When the band announced a slow-down and the lights dimmed, she led him onto the floor. He wasn’t sure if he was putting on a worse limp to make a martyr’s show of being a good sport, or if his good foot had gone to sleep, but he squared his shoulders and put on his game face. It would be over soon enough.

The selection was “Unchained Melody.” Not their song but of the same era, their senior year in high school, and he felt bushwhacked. Possibly it was the song to which they’d conceived their firstborn, the groom, now standing on the sideline with his bride and clapping Charlie and Verna toward the center of the floor, and it was a minefield.

From the first O, my love, my darling, he’d known the dance would be a slog, and by the point the singer got to how time went by so slowly and time could do so much, he felt like he was trying to wade waist-deep through a vat full of cold Valvoline. The tops of his ears grew hot and his head began to sweat. From Verna’s stiffened posture, he could tell she too was thrown off. True to form, though, she tried to make light of it. “Could be worse,” she muttered into his shoulder. “Could be ’96 Tears.’”

How she could think straight enough to make light during their ordeal, he didn’t know.
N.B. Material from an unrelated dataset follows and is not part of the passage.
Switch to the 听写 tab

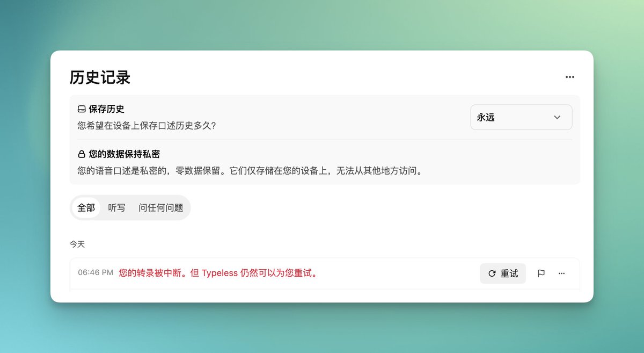tap(116, 208)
The Righteous Brothers song seemed a rebuke, their dance a mockery and the two of them a spectacle, old fools moving to a tune whose words they no longer felt. How, he wondered, had they come to this, the years gone by and his once young self now shuffling toward the brink of old man days? Same for her, though somehow he suspected spry little Verna had yet to feel the slow murder of her senses. Wedlock, he thought. Marriage. Matrimony. What was the word for who they were to each other now? Not blood, not partners, not really even friends. Exes who saw each other at graduations, weddings, funerals. Still, when he was stricken with kidney stones, it was Verna he’d called to drive him to the hospital. When her mother died and she’d walked around like a lost child, he’d been there, tending to things she couldn’t face. Two things struck him as the singer’s tenor swelled and a trumpet blared a heroic-sounding crescendo: that he might, embarrassingly, mist up, and that no matter the word he put to it, whatever bound them to each other was no less holy.

Whether it was a sudden welling of fondness, or his old bugbear desire to please her, or maybe just relief, he decided to try a dance move she’d once tried to teach him, and he pulled her closer, signaling with the pressure of his hand on her back and the lifting of her arm that he was going to twirl her.

“You wouldn’t,” she said, but he would, and she followed through without a hitch. They swung apart. Surprised, they laughed. “At last,” she said.

He wasn’t sure if she meant that at last the misery of the dance was over, or that at last he’d tried a new move, or that at last they’d done something that worked out right. He couldn’t gather his thoughts to say anything deep or meaningful, but he saw that at this late date there wasn’t any need, and so he echoed her, “At last,” and then let go of her hand so they could reclaim their separate lives.